Delicacies to enliven your senses
Widely celebrated by the Zhuang people across Guangxi with various activities, the Sanyuesan Festival is a traditional grand gathering which is bound to be both impressive and thrilling. In addition to five-colored glutinous rice, Ciba (glutinous rice cake), deserves another special mention during the Sanyuesan Festival. The handmade Ciba is made of glutinous rice with sesame or peanuts as the fillings according to preference, and some may be wrapped up in banana leaves. Sometimes, a green plant called mugwort is what brings the color to the delicacy. When steamed for around one hour, a fabulous mixed fragrance will fill the air and seduce you to have a bite. The color and taste embody the features of spring. The soft and sticky balls are also sweet and refreshing if sweetened bean paste is added. Sweet green glutinous rice cakes are jade-green in color, glutinous in taste and sweet in aroma.
The custom of making sweet glutinous rice cakes dates back to 2,000 years ago. Any festival such as Tomb Sweeping Festival, Sanyuesan Festival, and Dragon Boat Festival won’t be complete without it. The round Ciba is a token of reunion and good harvest. It’s glutinous and sticky, embodying the Zhuang people’s attitude on kinship and friendship. It is also a must-have offering at ancestral rituals for Zhuang people to attach much importance in worshiping of ancestors. Instead of making sweet glutinous rice cakes by hands like their mothers or grandmas, young people buy them with a smartphone app or simply queue up at a bakery.
Presumably, food is the best way for us to remember the national characteristics.

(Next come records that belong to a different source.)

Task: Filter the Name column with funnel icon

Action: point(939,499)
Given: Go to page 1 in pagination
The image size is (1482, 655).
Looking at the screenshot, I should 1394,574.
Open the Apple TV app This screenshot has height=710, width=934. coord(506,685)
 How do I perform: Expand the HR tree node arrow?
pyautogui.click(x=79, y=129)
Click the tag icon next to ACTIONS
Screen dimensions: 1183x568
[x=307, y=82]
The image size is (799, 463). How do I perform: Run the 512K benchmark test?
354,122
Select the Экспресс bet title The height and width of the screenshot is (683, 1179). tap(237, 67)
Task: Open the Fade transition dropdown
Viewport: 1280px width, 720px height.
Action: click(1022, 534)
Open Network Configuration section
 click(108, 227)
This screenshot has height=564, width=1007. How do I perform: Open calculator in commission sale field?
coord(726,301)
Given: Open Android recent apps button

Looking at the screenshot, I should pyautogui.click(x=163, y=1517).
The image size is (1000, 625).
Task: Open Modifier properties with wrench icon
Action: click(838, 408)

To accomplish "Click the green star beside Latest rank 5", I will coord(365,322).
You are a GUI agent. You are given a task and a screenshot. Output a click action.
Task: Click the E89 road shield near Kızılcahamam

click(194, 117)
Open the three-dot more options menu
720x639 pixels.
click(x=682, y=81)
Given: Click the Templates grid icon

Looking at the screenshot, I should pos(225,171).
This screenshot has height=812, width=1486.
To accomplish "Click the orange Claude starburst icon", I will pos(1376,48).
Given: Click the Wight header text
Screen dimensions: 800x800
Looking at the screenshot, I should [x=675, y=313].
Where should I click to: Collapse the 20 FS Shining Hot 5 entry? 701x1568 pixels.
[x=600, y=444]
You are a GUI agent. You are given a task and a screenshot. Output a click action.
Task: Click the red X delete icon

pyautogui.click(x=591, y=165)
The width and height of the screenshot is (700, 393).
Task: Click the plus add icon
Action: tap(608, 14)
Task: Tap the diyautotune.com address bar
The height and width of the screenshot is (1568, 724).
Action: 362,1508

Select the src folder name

Another way to enjoy Zhuang cuisine is to have a dustpan feast with local characteristics during the Sanyuesan Festival. When the dishes are served, two Zhuang women in ethnic costumes carry the dishes to the table with a dustpan. On a dustpan, there are various kinds of food, which mainly contains mixed grains, nuts, vegetables and dried fish and so on.
Speaking of the origin of the dustpan feast, it is said that once local Zhuang people go out to work, they would take out their food and share it on a dustpan when they take a break. Here, you can have a funny experience of taking the dustpan as a dish, and making fingers as chopsticks.
Does your mouth water after seeing so much Zhuang cuisine? If you come to Guangxi during the Sanyuesan Festival, don’t forget to taste these folk dishes with unique characteristics.
Tips:The dustpan is a kind of article for daily use of the Zhuang people, and foods are usually served on the banana leaf in the dustpan. The dustpan feast symbolizes reunion, so it is also the first choice for gathering among neighbors and relatives.